-- What is asked --
In the Old/New York text below, recast the paragraph that begins "We were on the fifth" as a bulleted list that keeps its main facts.

-- Document text --
......

Tuesday, February 21, 1995

Old/New York

Old/New York



9/13/03
6:30 AM

Ad introibo ad altare...
30 E. 60
Converted Apt. Bldg.
French Book Store on the ground floor
Doorman in the front
Lobby with white marble floors
Starter and elevator operators:
“floors please”

We were on the fifth and the eighth and various rooms in between
My father and his two partners’ Ad Agency
Clients were the Sri Aurobindo Library,
Martex Towels, Playtex (Living bras and girdles)
Union Bag, Camp Paper ,
and the guy who sold rose bushes by mail order , Greystone Press and the Fiction Book Club of America and a couple of dozen more

On the street: the Duke and Duchess of Windsor stepping out of their house across the street almost bumped innto Rex Harrison who lived on Park.

The Gabor sisters (clients of the Agency) had their jewellry store a couple of blocks up
On Madison Avenue. Zsa Zsa told us “Darlings, look at that guy taking the bracelett out of the showcase. In Hungary he was a Count and my family were peasants- now we are the Owners of this business and he works for me and Mama, Jolie and Eva”

Going west on 60th: El Morrocco - the wise guys from downtown
“White on white”shirts and big cufflinks” having cocktails with some of the folks from the nieghborhood like Jimmy Roosevelt and Faye Emerson, Rex and the Duke (who wasn’t too bright but sure dressed well )

......

-- Available data --
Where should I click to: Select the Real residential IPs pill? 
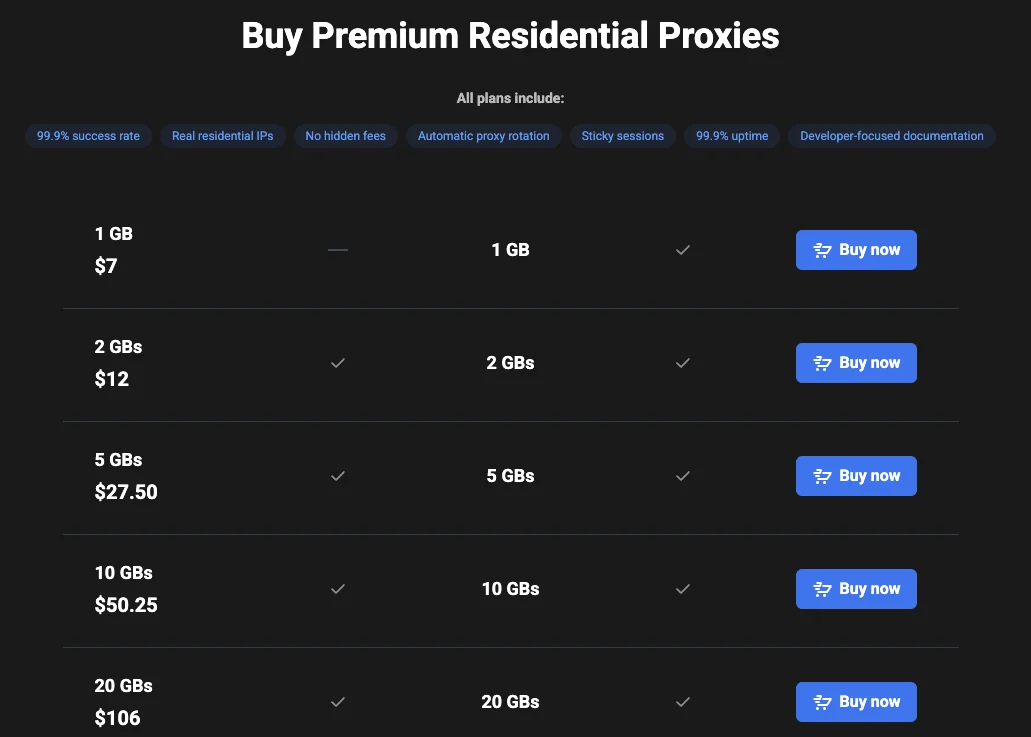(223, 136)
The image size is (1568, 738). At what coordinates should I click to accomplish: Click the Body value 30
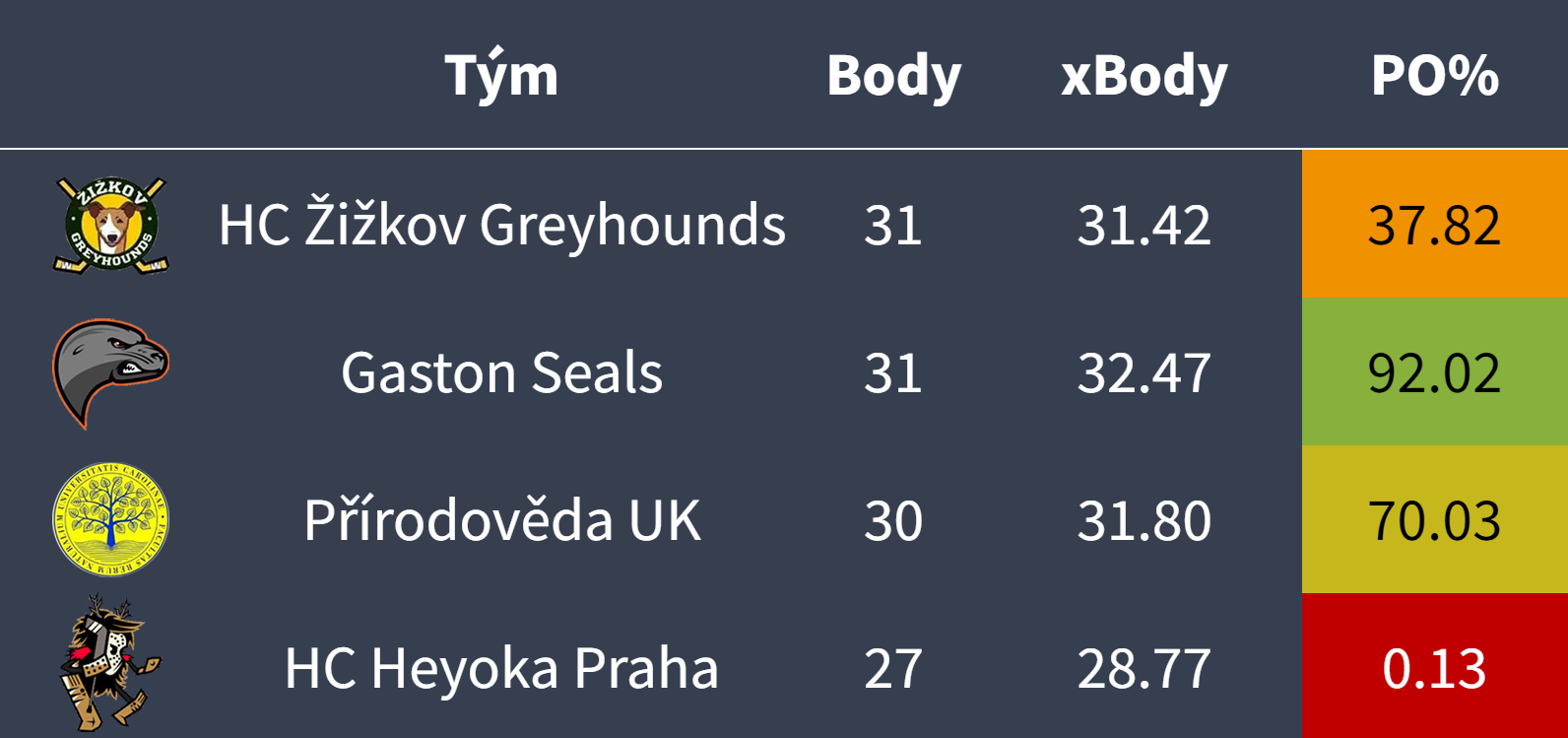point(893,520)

......

-- Reply --
- Space occupied: the fifth and eighth floors, plus various rooms in between
- Business: the ad agency of the writer's father and his two partners
- Clients: the Sri Aurobindo Library; Martex Towels; Playtex (Living bras and girdles); Union Bag; Camp Paper; a man who sold rose bushes by mail order; Greystone Press; the Fiction Book Club of America; and a couple of dozen more